## Extracted information

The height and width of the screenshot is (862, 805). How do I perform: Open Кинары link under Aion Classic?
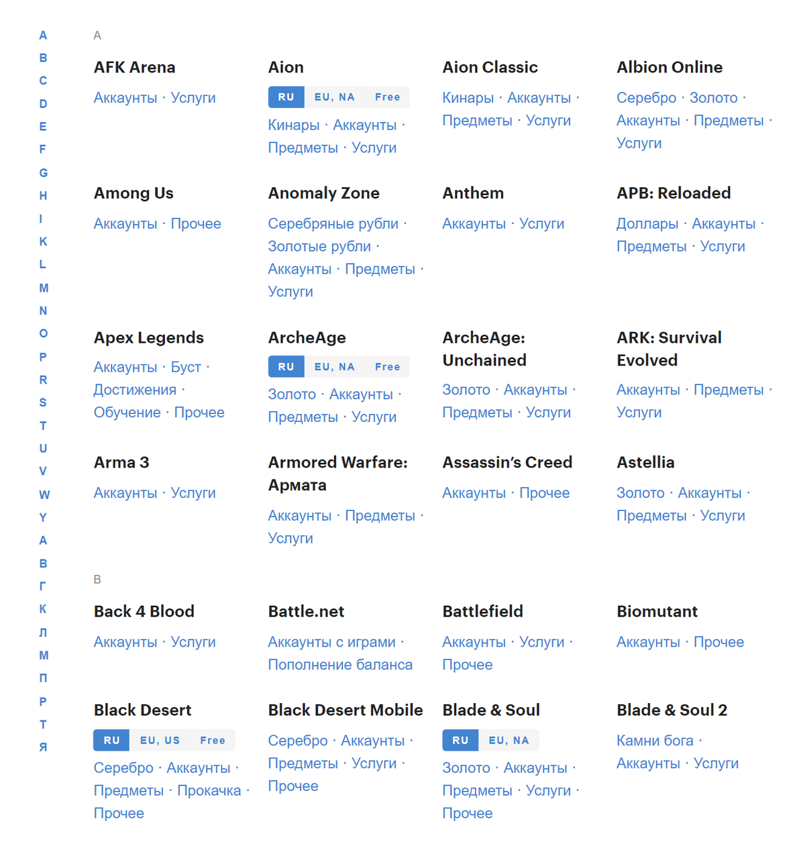pyautogui.click(x=468, y=98)
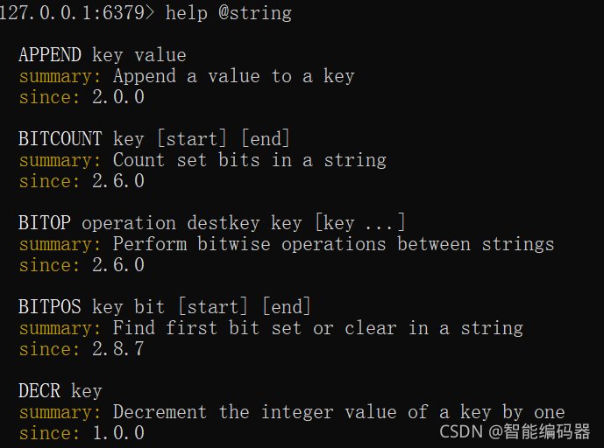Click the APPEND "since: 2.0.0" line
Screen dimensions: 604x448
click(82, 97)
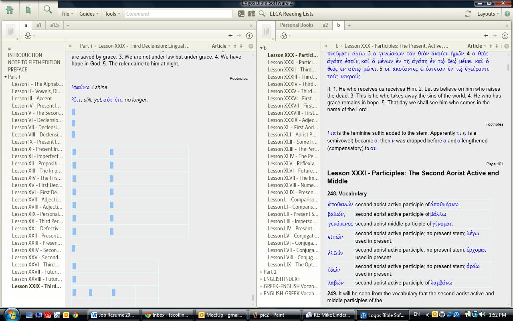Open the File menu
The image size is (513, 321).
[x=67, y=14]
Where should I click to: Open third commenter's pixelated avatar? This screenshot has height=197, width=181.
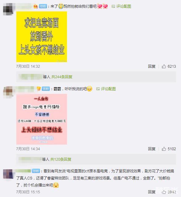8,174
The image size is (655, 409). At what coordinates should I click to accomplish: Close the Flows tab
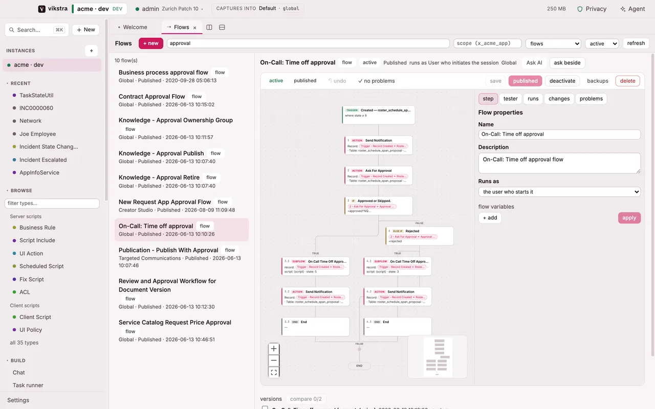tap(195, 28)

## Task instructions
Only the lines from the one containing "The image size is (655, 409)." to the end of the listing belong in the answer, exactly as they stand and with no pictures.

## Problem solution
The image size is (655, 409). At what coordinates should I click to accomplish: Close the Flows tab
tap(195, 28)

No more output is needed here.